To be sure, compared to the Republican field of presidential hopefuls, Bush is easily as presidential as any of them, noted Smith. "He certainly has all the credentials that Americans look for in a president. Whether or not they want another Bush is the big question."

3. Bush's campaign prowess is insurmountable

Jeb Bush ran his last campaign in 2002. In today's media and data-driven politics that is a long time. "He's rusty," said Smith. That does not mean that with his financial advantage and family backing he can not adapt, but it means that he must learn quickly and hire the right people to guide him. Perhaps more challenging for him is the fact that Jeb Bush is no natural born politician.

"My simple theory of American politics is, 'you gotta like people to get elected president,'" said deHaven-Smith. "You gotta like them a lot. Bill Clinton liked them too much, I guess. I think this will be a problem for Jeb Bush."

He is not a people person. "He is a policy wonk," said Smith. "He is very studious, gets very deeply into the details of issues," said Shrum. "It's not clear to me that he will have an emotional connection with his Republican primary voters and caucus goers."

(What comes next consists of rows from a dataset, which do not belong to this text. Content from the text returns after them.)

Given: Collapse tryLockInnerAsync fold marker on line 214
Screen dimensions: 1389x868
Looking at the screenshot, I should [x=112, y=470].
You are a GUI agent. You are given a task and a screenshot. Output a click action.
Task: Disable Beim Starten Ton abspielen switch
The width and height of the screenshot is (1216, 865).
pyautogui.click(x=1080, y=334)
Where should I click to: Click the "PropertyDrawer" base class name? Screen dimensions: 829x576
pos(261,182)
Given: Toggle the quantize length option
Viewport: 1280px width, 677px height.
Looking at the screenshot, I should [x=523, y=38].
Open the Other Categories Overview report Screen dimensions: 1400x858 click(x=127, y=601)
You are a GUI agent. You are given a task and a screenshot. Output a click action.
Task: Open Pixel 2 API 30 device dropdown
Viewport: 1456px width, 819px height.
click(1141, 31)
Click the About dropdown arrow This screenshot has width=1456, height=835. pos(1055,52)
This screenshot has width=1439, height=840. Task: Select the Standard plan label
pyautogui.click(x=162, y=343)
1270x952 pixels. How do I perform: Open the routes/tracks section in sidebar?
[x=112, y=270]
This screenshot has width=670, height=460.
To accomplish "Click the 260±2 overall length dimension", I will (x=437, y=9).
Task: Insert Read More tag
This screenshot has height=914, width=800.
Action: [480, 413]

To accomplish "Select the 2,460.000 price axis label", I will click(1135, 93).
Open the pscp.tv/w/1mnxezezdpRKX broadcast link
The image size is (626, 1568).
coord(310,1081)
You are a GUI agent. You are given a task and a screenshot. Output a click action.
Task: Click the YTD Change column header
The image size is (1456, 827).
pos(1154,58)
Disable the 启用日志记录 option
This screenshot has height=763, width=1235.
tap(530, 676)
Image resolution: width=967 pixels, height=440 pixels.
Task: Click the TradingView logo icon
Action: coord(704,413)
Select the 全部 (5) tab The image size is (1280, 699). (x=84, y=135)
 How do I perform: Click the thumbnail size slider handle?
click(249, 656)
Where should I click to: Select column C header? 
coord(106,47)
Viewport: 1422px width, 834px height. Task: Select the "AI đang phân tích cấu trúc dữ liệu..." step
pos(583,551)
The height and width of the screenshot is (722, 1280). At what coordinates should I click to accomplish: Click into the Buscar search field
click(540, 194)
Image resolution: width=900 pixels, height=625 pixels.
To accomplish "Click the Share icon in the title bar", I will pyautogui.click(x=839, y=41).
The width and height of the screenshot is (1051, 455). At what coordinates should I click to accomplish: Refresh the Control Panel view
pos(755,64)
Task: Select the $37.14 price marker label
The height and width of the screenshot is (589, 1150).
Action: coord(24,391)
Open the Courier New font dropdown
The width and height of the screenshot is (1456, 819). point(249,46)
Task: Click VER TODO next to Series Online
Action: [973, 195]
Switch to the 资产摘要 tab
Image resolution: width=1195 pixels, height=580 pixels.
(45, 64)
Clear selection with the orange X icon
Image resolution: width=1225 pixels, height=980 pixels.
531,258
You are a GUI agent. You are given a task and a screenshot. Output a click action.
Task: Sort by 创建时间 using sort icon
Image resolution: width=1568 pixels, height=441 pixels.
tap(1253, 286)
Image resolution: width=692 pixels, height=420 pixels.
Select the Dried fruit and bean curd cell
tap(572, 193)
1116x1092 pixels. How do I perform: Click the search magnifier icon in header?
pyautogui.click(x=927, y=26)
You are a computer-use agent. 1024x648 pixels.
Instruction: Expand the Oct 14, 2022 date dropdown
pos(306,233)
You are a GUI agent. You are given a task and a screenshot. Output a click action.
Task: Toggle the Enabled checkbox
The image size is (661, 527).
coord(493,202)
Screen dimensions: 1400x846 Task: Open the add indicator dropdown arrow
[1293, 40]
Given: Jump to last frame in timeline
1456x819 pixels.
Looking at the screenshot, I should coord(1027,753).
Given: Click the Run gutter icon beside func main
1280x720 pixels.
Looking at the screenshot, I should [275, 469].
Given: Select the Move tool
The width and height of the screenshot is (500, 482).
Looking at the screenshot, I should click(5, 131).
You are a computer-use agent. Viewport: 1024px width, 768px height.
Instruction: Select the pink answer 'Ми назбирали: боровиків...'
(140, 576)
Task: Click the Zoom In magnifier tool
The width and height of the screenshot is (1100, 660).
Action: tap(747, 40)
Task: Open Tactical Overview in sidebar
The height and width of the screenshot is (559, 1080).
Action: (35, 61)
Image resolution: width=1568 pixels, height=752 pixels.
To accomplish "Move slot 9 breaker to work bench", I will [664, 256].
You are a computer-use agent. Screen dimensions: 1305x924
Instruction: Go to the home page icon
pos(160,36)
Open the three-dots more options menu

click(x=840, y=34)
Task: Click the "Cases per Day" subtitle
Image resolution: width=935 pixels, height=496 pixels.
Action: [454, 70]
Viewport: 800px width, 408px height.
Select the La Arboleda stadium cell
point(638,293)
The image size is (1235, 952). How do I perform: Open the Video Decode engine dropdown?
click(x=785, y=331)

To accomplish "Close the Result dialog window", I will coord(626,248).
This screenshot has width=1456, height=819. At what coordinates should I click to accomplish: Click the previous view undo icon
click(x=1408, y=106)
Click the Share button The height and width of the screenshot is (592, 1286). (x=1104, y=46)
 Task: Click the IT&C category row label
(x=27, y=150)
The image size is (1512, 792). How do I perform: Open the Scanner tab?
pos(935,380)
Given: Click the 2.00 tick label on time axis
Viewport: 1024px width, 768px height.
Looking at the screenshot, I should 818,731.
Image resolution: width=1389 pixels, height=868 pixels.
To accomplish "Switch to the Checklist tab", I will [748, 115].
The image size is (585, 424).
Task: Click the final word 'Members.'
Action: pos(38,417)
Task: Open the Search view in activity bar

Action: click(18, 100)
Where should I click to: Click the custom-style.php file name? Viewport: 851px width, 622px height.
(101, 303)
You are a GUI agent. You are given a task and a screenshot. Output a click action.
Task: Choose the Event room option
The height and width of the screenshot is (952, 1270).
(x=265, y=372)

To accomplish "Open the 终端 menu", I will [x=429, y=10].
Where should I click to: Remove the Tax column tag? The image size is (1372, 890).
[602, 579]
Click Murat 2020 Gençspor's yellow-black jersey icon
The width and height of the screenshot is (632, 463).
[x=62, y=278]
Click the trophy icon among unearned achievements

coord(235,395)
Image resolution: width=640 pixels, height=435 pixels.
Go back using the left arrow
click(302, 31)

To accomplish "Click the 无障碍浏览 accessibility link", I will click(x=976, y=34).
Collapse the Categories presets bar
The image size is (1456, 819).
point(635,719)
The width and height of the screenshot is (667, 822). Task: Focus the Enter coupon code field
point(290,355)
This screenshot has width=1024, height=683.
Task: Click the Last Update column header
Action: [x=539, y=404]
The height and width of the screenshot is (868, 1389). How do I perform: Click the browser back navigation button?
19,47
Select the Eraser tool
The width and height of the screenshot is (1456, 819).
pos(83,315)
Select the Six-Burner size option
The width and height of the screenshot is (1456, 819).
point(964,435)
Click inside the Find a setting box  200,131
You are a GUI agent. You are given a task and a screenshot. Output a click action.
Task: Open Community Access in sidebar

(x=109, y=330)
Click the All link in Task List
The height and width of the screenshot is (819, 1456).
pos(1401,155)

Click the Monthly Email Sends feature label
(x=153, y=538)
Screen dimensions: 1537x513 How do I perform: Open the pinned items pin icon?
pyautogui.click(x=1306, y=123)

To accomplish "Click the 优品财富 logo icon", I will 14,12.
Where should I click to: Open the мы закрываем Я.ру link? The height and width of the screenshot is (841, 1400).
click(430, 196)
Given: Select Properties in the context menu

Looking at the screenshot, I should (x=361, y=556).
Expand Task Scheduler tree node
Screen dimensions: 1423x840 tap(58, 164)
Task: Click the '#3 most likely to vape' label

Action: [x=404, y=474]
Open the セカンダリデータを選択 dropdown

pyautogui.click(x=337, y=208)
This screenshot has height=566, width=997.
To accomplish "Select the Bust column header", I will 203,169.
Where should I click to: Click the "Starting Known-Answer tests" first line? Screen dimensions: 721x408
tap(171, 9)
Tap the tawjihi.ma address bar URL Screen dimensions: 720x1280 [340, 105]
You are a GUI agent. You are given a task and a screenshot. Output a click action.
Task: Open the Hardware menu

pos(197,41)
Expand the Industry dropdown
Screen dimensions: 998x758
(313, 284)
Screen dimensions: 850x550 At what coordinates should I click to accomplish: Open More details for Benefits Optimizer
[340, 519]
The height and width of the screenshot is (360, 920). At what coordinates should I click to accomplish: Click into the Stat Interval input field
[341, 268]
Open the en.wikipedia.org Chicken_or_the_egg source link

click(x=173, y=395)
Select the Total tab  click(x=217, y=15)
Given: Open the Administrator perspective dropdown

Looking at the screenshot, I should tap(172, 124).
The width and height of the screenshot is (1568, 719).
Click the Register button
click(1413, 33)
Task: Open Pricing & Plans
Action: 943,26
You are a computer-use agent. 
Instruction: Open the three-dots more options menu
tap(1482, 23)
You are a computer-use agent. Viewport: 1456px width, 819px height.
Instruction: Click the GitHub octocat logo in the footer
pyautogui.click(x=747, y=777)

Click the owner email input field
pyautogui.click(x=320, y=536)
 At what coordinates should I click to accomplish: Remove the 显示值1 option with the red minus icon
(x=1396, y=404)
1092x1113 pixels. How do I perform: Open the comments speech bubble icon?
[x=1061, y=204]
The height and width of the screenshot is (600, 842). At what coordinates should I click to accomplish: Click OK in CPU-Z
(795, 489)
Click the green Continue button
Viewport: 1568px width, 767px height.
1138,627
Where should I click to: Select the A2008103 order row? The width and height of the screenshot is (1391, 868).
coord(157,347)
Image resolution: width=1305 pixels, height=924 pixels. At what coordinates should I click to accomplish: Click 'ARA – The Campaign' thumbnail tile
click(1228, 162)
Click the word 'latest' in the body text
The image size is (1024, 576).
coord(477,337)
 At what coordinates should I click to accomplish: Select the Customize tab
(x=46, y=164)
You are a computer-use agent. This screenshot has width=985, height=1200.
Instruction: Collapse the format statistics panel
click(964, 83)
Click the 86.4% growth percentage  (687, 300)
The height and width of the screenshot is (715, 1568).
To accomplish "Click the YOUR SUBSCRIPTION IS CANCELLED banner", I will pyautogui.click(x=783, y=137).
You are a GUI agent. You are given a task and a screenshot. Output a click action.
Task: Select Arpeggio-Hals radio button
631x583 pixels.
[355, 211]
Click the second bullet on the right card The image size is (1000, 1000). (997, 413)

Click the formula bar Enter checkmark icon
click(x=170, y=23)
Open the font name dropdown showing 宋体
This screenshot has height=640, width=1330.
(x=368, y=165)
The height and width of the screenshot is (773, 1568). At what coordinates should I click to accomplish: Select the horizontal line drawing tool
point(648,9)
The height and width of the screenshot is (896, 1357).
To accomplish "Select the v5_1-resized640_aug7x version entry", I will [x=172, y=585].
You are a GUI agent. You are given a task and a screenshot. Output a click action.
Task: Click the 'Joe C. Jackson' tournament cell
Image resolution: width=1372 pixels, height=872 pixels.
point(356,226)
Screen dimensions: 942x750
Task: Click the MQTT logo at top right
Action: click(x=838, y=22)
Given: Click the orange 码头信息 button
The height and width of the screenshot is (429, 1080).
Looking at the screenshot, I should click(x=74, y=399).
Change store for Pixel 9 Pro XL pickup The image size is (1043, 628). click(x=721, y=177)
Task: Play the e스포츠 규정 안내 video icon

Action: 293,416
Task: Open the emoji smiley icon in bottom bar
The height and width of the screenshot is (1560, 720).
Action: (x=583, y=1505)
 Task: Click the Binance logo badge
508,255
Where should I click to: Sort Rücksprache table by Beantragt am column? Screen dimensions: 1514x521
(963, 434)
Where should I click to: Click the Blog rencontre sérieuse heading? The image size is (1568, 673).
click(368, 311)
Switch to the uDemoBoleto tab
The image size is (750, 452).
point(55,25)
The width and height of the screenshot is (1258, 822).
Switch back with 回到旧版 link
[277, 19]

4. Jeb Bush is the favorite in a race against Hillary Clinton

Even after eight years of Barack Obama, it is not a given that the next president will be a Republican.

Hillary Clinton

Hillary Clinton will be tough to beat for Jeb Bush

"Jeb is not big a vote getter," said deHaven-Smith. "People I think overestimate his popularity in Florida." While he was elected governor twice, it was always in so-called off-years, when there are no presidential elections and many Democrats in the state do not turn out. That's different in a presidential race. "I think the idea that he will simply carry Florida because he was governor here is mistaken," said deHaven-Smith. It's also uncertain how the cerebral Bush will fare in key places like Iowa that require a so called retail-style of campaigning, essentially connecting with locals and wooing the local press corps.

What's more, key fundamentals clearly also favor the Democrats. "The Republican Party has backed itself into a demographic cul-de-sac," noted Shrum. "It has very little appeal to millenials and younger voters, very little appeal to single women who constitute a big part of the electorate and it has alienated Hispanics by its positions on immigration reform." Compounding those trends is the fact that the all-important electoral college - the very peculiar American way of choosing a president - #link: the Democrats in 2016. "When you look at it all if Hillary Clinton is the nominee, I think she will win," predicts Shrum.